The ¹H NMR spectra of the Schiff bases a–c reveal a common and representative feature of this class of organic compounds: the presence of a singlet at approximately, for a and b (Figure 1), 8.50, and 8.80 ppm for c, caused by the proton in the imine group, HC=N. The different benzyl ring substitutions in each ligand determine the number, position, and multiplicity of the corresponding signals in the benzyl ring. It is also important to note that the H6 proton’s signal resonates at higher frequencies than the H5 proton’s in proton NMR spectra, which is consistent with the strong unshielded effect caused by the imine group’s proximity, HC=N. The high-field singlet corresponds to the signal from the thiomethyl group. In the 6.56–7.40 ppm multiplet, the phenyl protons H9–H12 have overlapping signals.

3.2. Synthesis 1a–1c

The most notable feature of the proton NMR spectrum of the derivatives 1a–1c is the signal decoupling of the imine proton in comparison to the free Schiff base (Figure 2). This behavior has previously been observed in other cyclopalladated compounds [C, N, S] [13,14].

The activation of the C-H bond, which leads to the formation of the metallacycle, is confirmed by the variation in the integration and multiplicity of the protons signals in the aromatic zone. The loss of the signal corresponding to the proton H6 and the decrease in the multiplicity of the proton H5 signal due to the formation of the (M-C) bond indicates the formation of the ortho-metallated species. In the ¹H NMR spectra, the signal due to the imine proton appeared at lower fields of three compounds than for the free ligands, which were assigned at ca. 9.30 ppm for 1a and 1c, and 9.23 for 1b. The proton H5 of 1a–1c forms an AB system (J_HH = 8.2 Hz) as a doublet for 1a and 1b, at 8.12, 8.06, and 8.22 ppm for 1c.

4. X-ray Diffraction

The crystal structure of compound 1c, determined by X-ray diffraction, confirms the spectroscopic data. The structure is constructed of [Pd{C₆H₄–2–Cl–(H)C=N(C₆H₄–2–SMe)}Cl] from discrete molecules. The molecule contains a tetracyclic system, composed of an aryl ring that shares a C–C bond with the chelate ring, which is formed by the coordination of two heteroatoms (N and S) to the palladium, a five-membered palladacycle in structure, and the other phenyl ring. The palladium atom is bound to chlorine, sulfur, imine nitrogen, and C(14) for the 1c atom in a slightly distorted square/planar environment. This proved that the thioimines bind to palladium(II) in a specific way.

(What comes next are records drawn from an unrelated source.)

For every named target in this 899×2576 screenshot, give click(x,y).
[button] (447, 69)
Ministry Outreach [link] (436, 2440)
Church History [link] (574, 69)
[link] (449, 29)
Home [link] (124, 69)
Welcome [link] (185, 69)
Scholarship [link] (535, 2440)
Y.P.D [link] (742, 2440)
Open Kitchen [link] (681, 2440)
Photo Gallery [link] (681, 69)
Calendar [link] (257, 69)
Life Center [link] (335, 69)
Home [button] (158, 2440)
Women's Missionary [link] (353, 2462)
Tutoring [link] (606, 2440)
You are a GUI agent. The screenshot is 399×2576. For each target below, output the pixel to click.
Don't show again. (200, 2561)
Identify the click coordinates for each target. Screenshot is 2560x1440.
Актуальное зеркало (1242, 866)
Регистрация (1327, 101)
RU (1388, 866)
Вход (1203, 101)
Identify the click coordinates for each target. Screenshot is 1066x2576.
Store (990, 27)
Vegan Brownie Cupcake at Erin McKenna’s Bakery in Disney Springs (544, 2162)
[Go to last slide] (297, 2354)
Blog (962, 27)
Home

The lengths of the C=N bonds 1.307(6) Å in 1c are comparable to those found in related palladacycles derived from Schiff bases [15]. The distance between the Cl and the H(5) atom in compound 1c [2.914 Å and 2.904 Å] also indicates a weak Cl^….H^....C(5) intramolecular interaction [16]. Figure 3 and Figure 4 show the molecular structure of 1c, as well as their atom–labeling schemes.

Table 1. Crystal data and structure refinement for 1c.

Empirical formula	C14H11Cl2NPdS
Formula weight	402.63
Temperature/K	100.0
Crystal system	triclinic
Space group	P-1
a/Å	10.9824(2)
b/Å	18.2981(3)
c/Å	14.3485(3)
α/°	90
β/°	99.9460(10)
γ/°	90
Volume/Å3	2840.10(9)
Z	8
ρcalc (g/cm3)	1.876
μ/mm−1	15.235
F(000)	1572.0
Crystal size/mm3	0.1 × 0.05 × 0.03
Radiation	CuKα (λ = 1.54184)
θ range for data collection/°	4.83 to 149.41
Index ranges	−13 ≤ h ≤ 13, −22 ≤ k ≤ 22, −17 ≤ l ≤ 17
Reflections collected	83,138
Independent reflections	11,516 [Rint = 0.0899, Rsigma = 0.0514]
Data/restraints/parameters	11,516/0/690
Goodness-of-fit on F2	1.040
Final R indexes [I >= 2σ (I)]	R1 = 0.0369, wR2 = 0.0803
Final R indexes [all data]	R1 = 0.0583, wR2 = 0.0881

and

Table 2. Bond length (Å) and bond angles (^o) for molecular structure 1c.

Bond Lengths
Pd-C(14)	1.986 (5)	Pd-N	2.008 (4)
Pd-Cl	2.304 (1)	Pd-S	2.375 (1)
S-C(2)	1.783 (6)	S-C(1)	1.812 (7)
N-C(8)	1.307 (7)	N-C(7)	1.416 (7)
C(2)-C(7)	1.400 (8)	C(2)-C(3)	1.393 (8)
C(3)-C(4)	1.364 (7)	C(4)-C(5)	1.380 (8)
C(5)-C(6)	1.386 (8)	C(6)-C(7)	1.400 (7)
C(8)-C(9)	1.441 (8)	C(9)-C(10)	1.393 (8)
C(9)-C(14)	1.422 (8)	C(10)-C(11)	1.387 (8)
C(10)-Cl	1.751 (6)	C(11)-C(12)	1.376 (7)
C(13)-C(14)	1.395 (8)	C(12)-C(13)	1.397 (8)
Bond Angels
N-Pd-S	85.33 (1)	C(14)-Pd-Cl	95.09 (1)
S-C(2)-C(3)	119.89 (4)	Cl-S-Pd	103.03 (2)
N-C(8)-C(9)	115.52 (4)	C(7)-C(2)-S	120.15 (4)
C(2)-C(7)-N	118.3 (4)	N-Pd-C(14)	82.10 (2)

show the crystallographic data and a variety of bond lengths and bond angles for structure 1c.